[DIRECTION 1]: Report how many lines of the records contain the string "screenshot", treating case as significant, and give only that number.

[TEXT SECTION]:
114. The hydrostatic paradox refers to the idea that the pressure at the base of a liquid-filled vessel depends on
ⓐ. total curved surface area of the vessel only
ⓑ. total mass of liquid only, even when height changes
ⓒ. \(\rho\), \(g\), and \(h\), not directly on vessel shape
ⓓ. whether the vessel wall is transparent or opaque
Correct Answer: \(\rho\), \(g\), and \(h\), not directly on vessel shape
Explanation: Hydrostatic pressure at a depth in a liquid at rest is \(P=\rho gh\). This relation contains density \(\rho\), gravitational acceleration \(g\), and vertical depth \(h\). It does not contain the shape of the vessel or the total volume of liquid. This leads to the hydrostatic paradox, where vessels of different shapes can have the same pressure at equal depth. The paradox feels surprising only if pressure is confused with total weight of the liquid.

[DIRECTION 2]: According to the explanation in the text on the hydrostatic paradox, why does the pressure at the base of a liquid-filled vessel not depend directly on the vessel's shape? Answer in one to three sentences.

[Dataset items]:
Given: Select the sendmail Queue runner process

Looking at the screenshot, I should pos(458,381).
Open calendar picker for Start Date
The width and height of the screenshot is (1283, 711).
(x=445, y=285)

[TASK ANSWER 1]: 2

[TASK ANSWER 2]: Hydrostatic pressure at a depth in a liquid at rest is given by \(P=\rho gh\), which contains only density \(\rho\), gravitational acceleration \(g\), and vertical depth \(h\). The relation does not include the vessel's shape or the total volume of liquid, so vessels of different shapes can have the same pressure at equal depth.